A super laser will protect us from lightning: tests at the top of the Swiss Alps

Installed on top of the Säntis a laser capable of capturing lightning strikes and directing them in a controlled manner to the ground. This modern lightning rod system was created to protect sensitive installations, things and people over an area much larger than the Franklin lightning rod.

Lightning strikes are as fascinating as they are dangerous, both for the environment (they can trigger accidents) and for the safety of people and things. The climate change that we are sadly already experiencing leads to increasingly devastating and violent storms and already today, on average, lightning strikes between 6,000 and 24,000 people a year. There are techniques to protect yourself from lightning, but for now the best solution is still based on the concept of lightning rod, invented by Benjamin Franklin almost 300 years ago.

The Laser Lightning Rod (LLR) project of the European consortium EIC FET-Open wants to go further, and for this reason a new type of lightning protection based on the use of a powerful laser fired upwards has been developing for some years. capable of capturing and discharging lightning strikes. It is a technique that aims to transfer the charge present in the clouds to the ground in a controlled way.

As reported by CNN, the technology is now ready for field testing at the weather station in Säntis (Switzerland), at an altitude of 2500 meters. Getting the laser up to that height wasn’t easy when you think that 29 tons of material were transported to the top of the mountain, including 18 tons of concrete blocks to anchor everything securely in the face of strong winds.
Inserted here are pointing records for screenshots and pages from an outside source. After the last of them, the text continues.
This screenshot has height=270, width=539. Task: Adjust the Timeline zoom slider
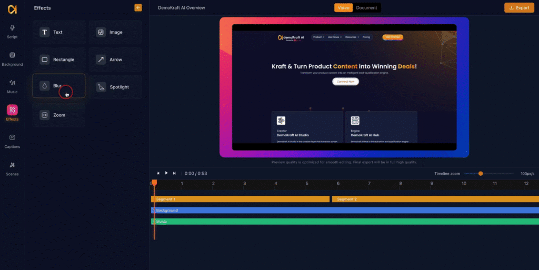coord(481,173)
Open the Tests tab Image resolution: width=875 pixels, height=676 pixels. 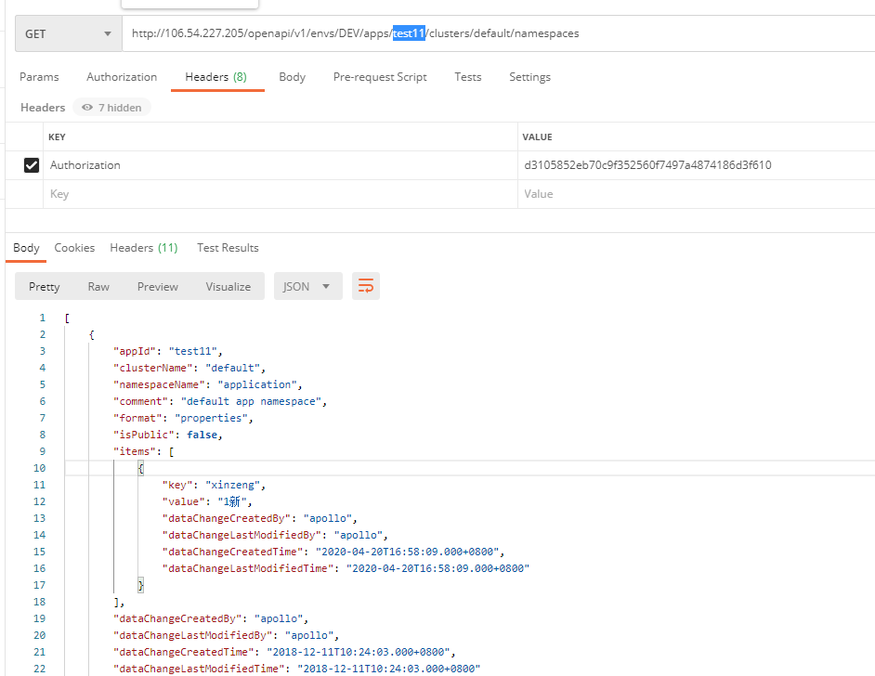468,77

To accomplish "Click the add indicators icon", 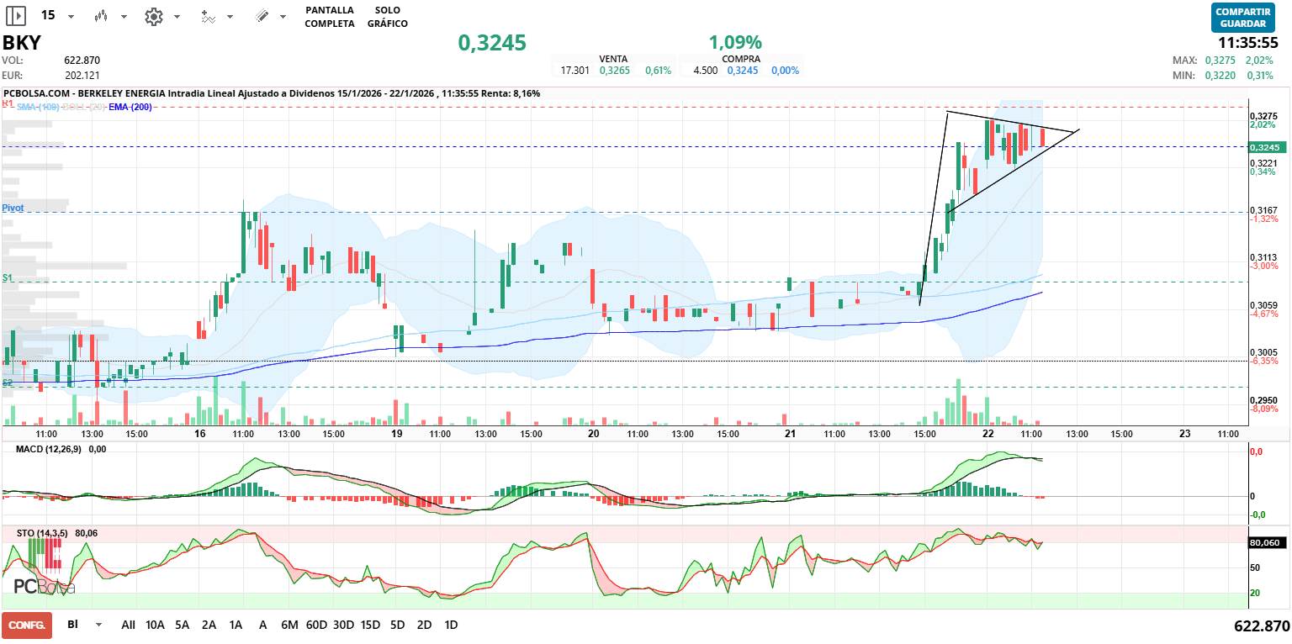I will coord(209,16).
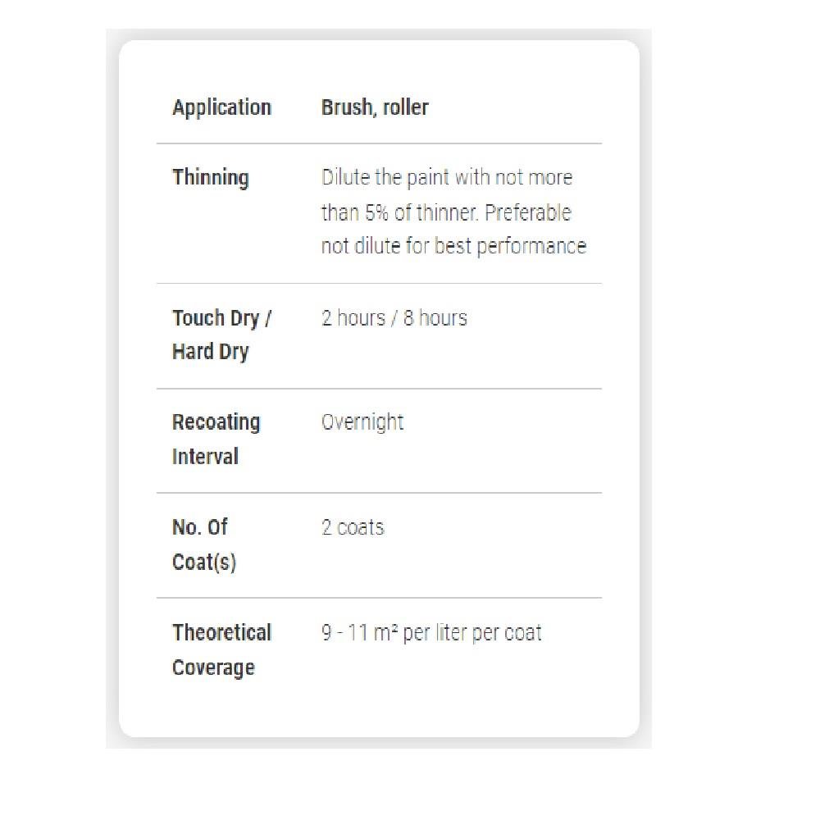Click the line "not dilute for best performance"
Screen dimensions: 820x820
point(453,247)
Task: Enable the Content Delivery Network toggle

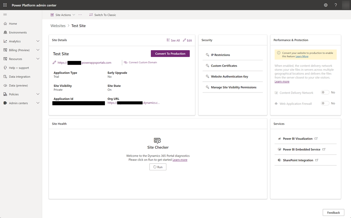Action: coord(325,92)
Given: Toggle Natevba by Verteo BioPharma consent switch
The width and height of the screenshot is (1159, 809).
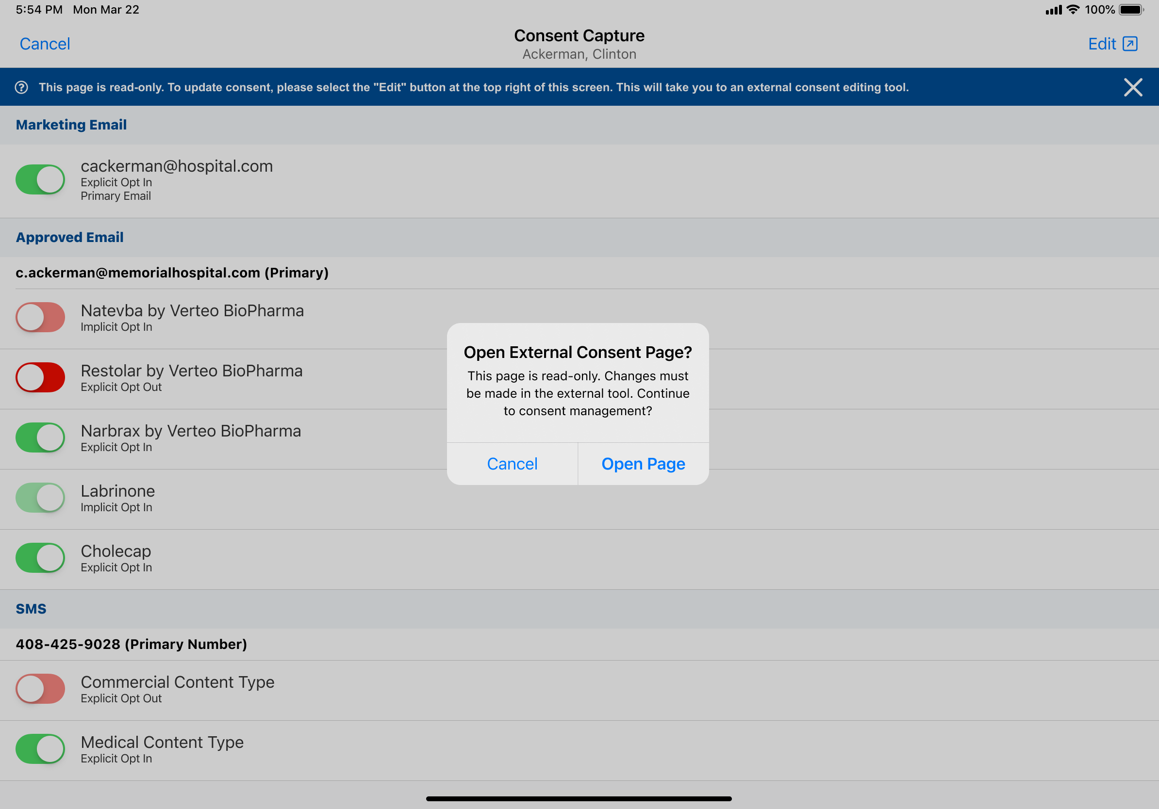Looking at the screenshot, I should click(40, 317).
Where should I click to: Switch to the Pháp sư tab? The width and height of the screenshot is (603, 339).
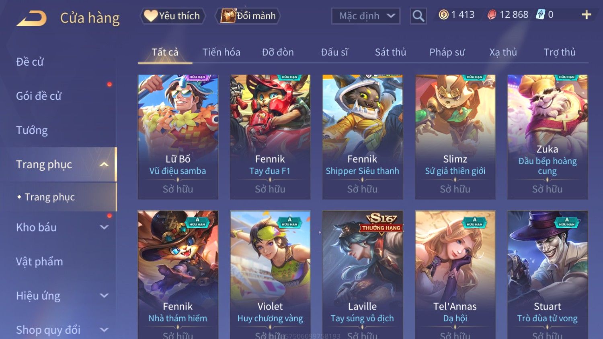tap(447, 52)
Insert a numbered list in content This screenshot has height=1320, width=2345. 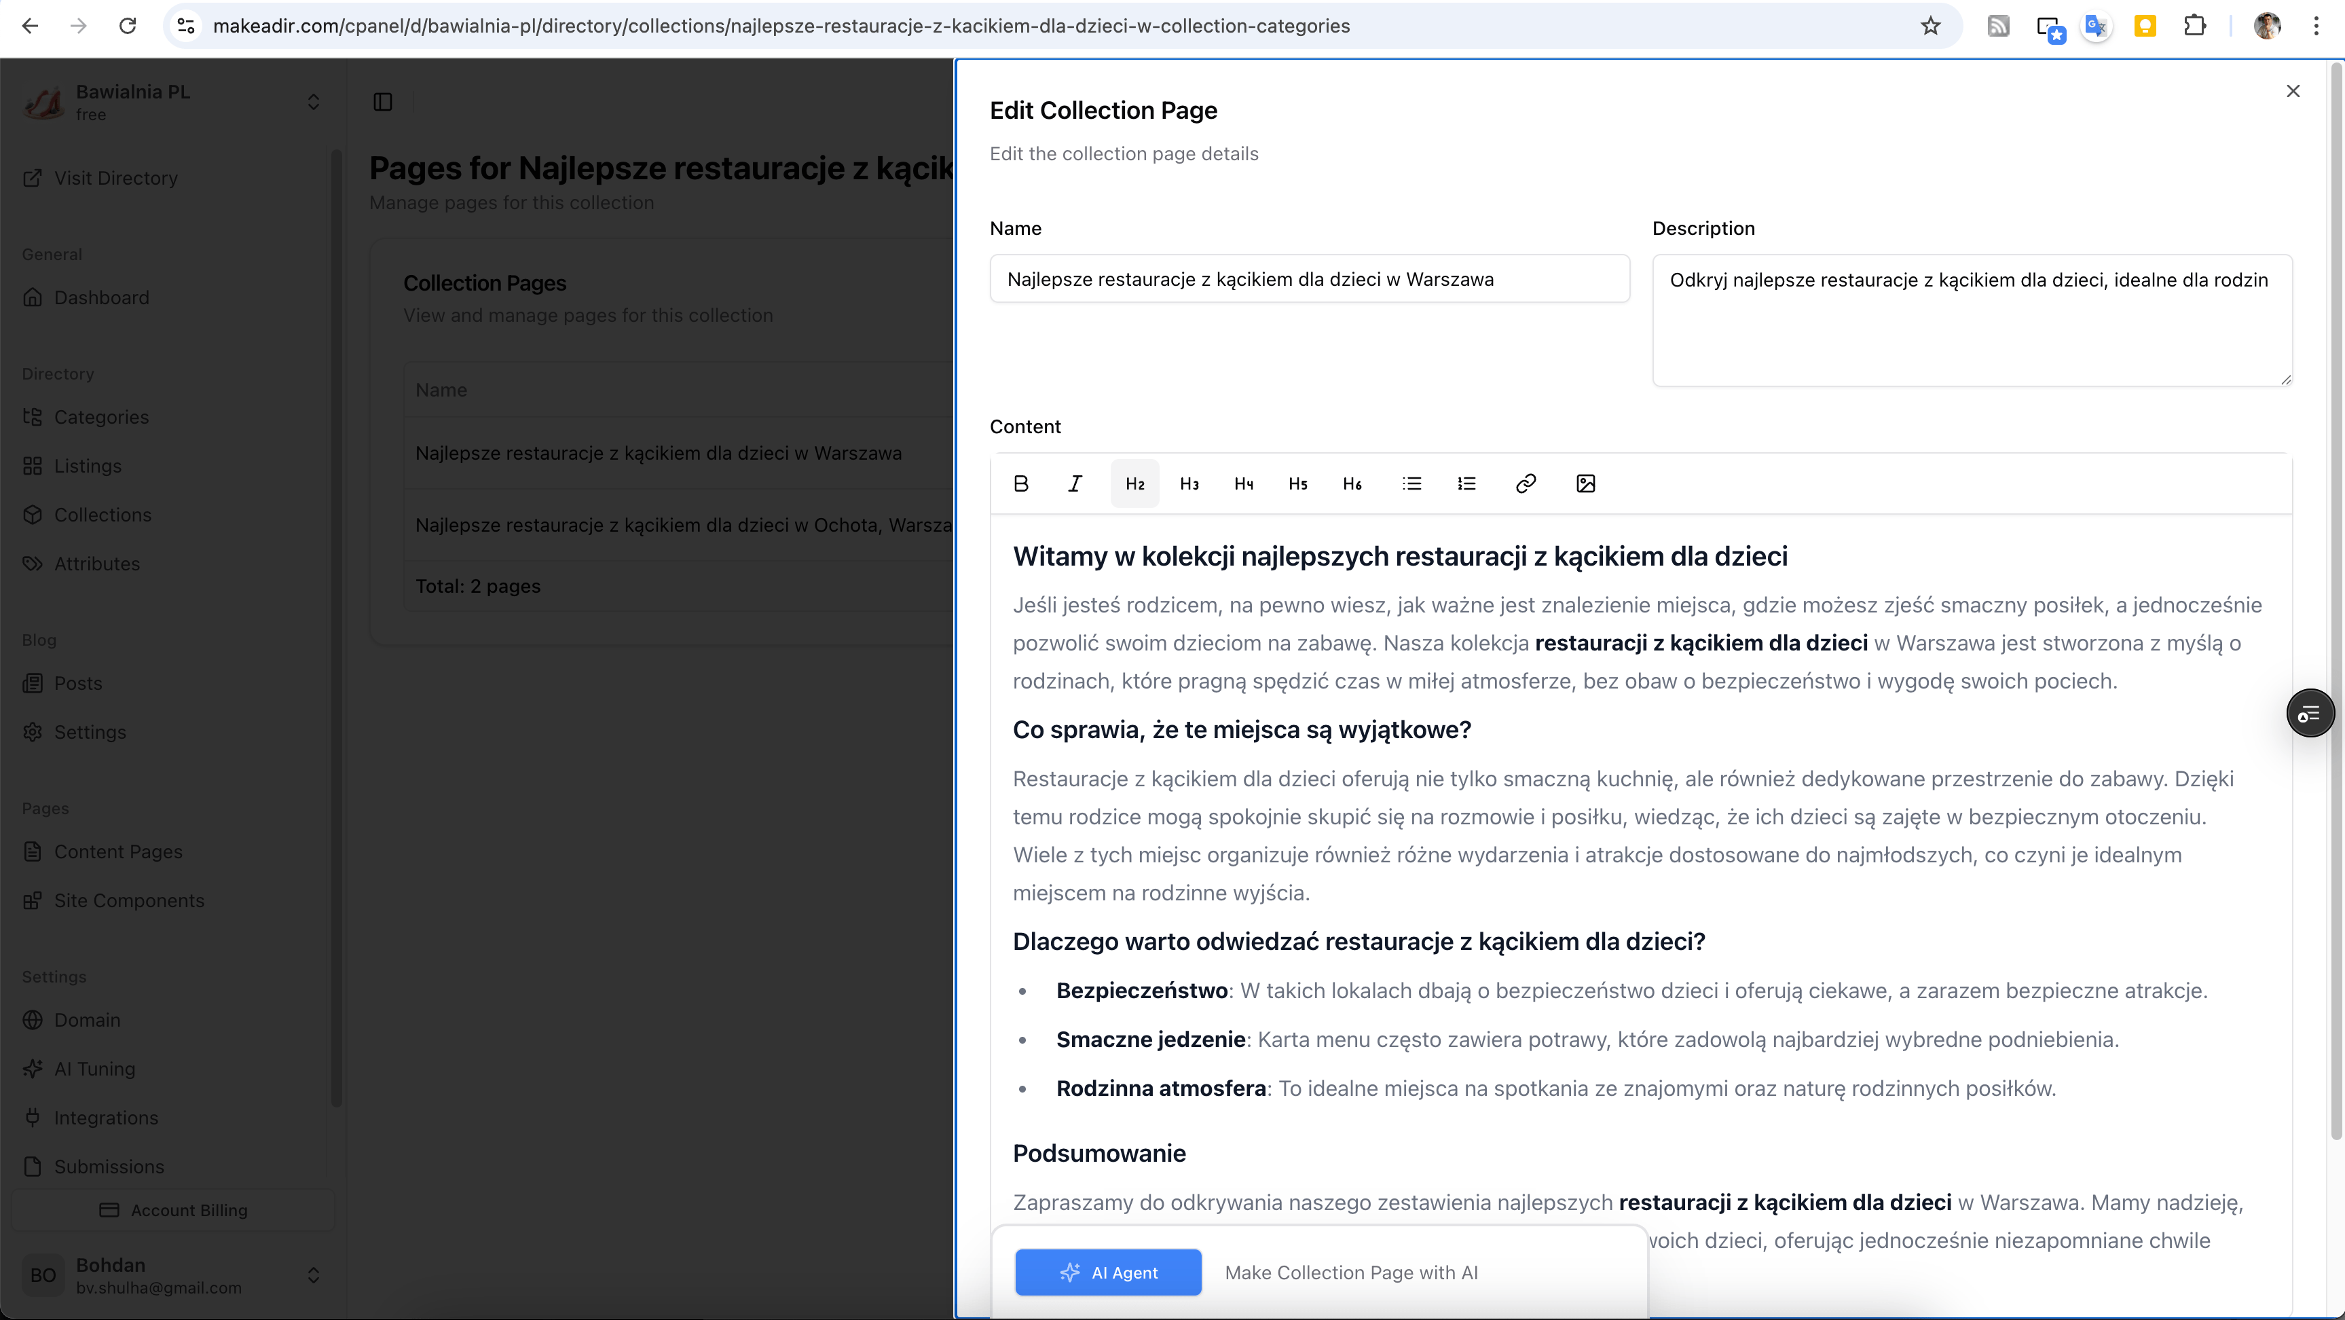click(x=1466, y=483)
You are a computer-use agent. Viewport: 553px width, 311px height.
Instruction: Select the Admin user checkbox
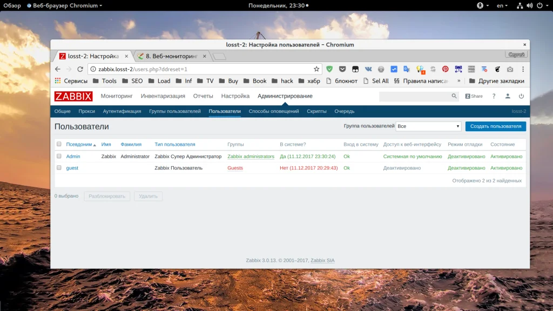point(59,157)
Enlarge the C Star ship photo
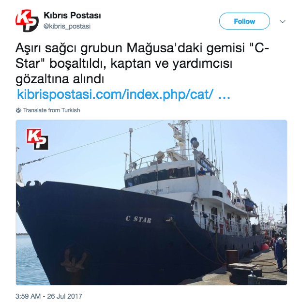Viewport: 300px width, 304px height. pos(151,202)
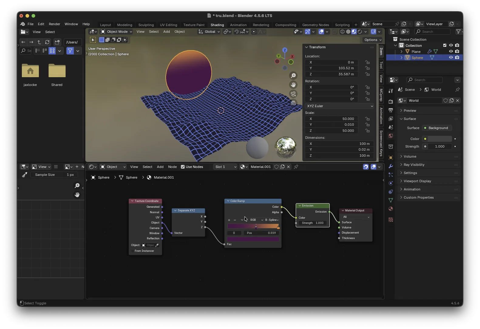Screen dimensions: 480x329
Task: Click the Background surface shader button
Action: pyautogui.click(x=437, y=128)
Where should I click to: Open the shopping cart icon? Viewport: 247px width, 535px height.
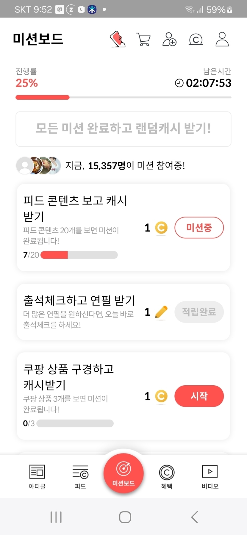(143, 39)
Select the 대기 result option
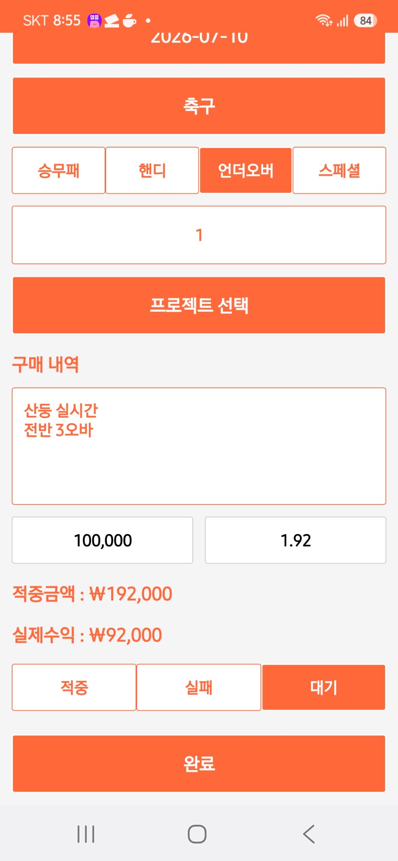398x861 pixels. point(323,687)
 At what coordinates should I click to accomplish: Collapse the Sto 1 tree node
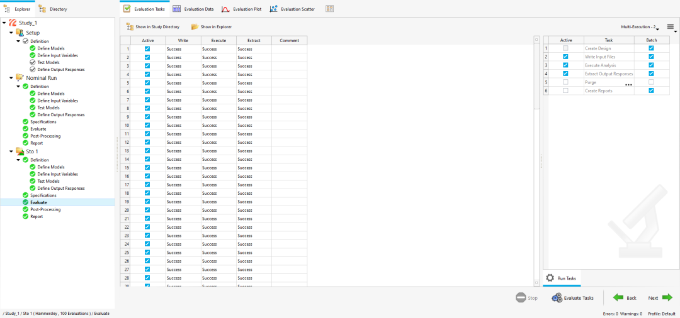tap(11, 151)
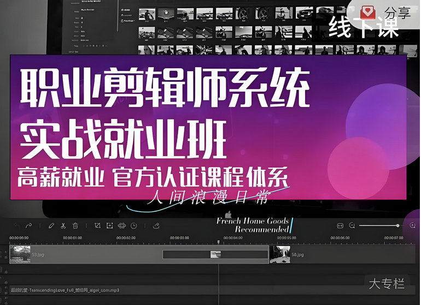Select the TranscendingLove mp3 audio clip

[66, 290]
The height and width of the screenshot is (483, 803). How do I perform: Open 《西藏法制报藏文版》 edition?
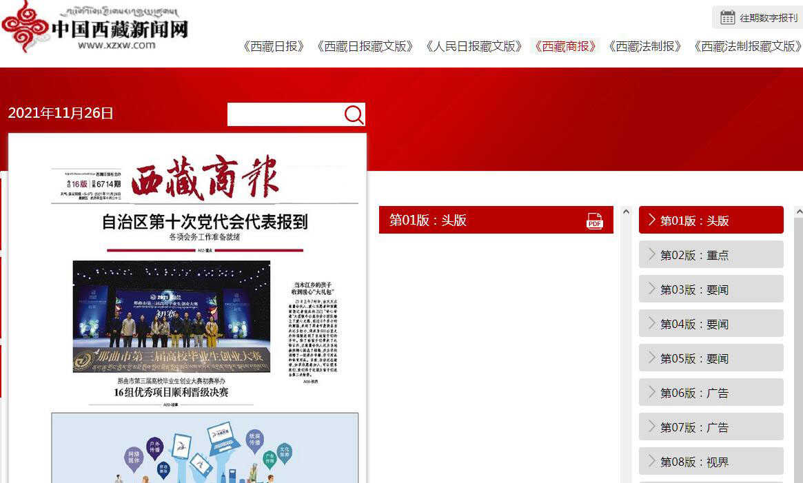747,46
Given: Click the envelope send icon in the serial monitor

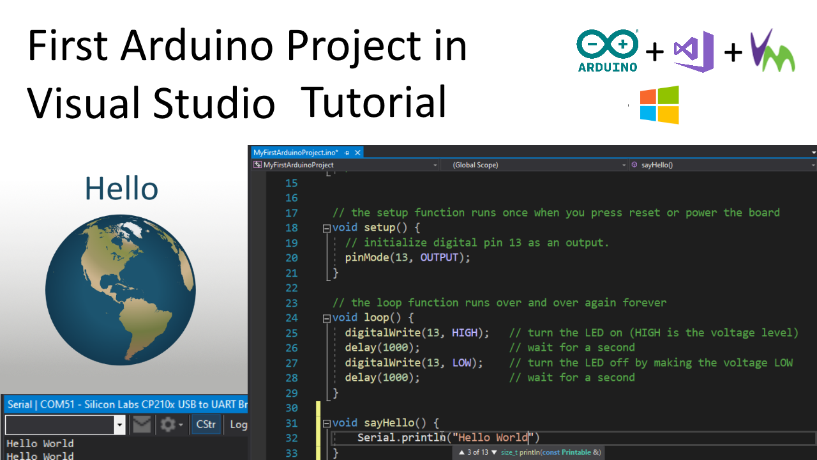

University of Geneva researchers led by Professor Jean-Pierre Wolf lead the European Union-funded consortium that includes universities in Paris and Lausanne, rocket manufacturer ArianeGroup and German laser manufacturer Trumpf Scientific Lasers, tasked with developing a compact laser source with an unprecedented combination of energy and speed.

“This is one of the places in Europe most affected by lightning,” Wolf explained. “There is a radio transmission tower that is hit 100 to 400 times a year. So it’s a great place to do our experiments.”

Lightning strikes form when turbulent air inside a thundercloud swirls violently around ice crystals and water droplets, stripping electrons from their atoms and creating separate zones with opposite electrical charges. These electric fields can become very strong and because opposite charges attract each other, they can connect through a discharge of electricity, namely lightning.

The laser mimics and enhances this natural scenario by generating an electric field so strong that it directly strikes electrons from their atoms, creating the opposite charges necessary for lightning to form. The idea is to make the clouds discharge lightning in a controlled way. “That’s why we call it laser lightning rods,” Wolf told CNN. The beam will run along the existing transmission tower, which is over 120 meters high.

Traditional lightning rods only protect a limited area of ​​the ground, while the laser will cover a larger area, although exactly how much cannot yet be said. Furthermore, according to the theory, the laser could not only capture lightning generated by thunderstorm activity, but also trigger extra ones by discharging the clouds.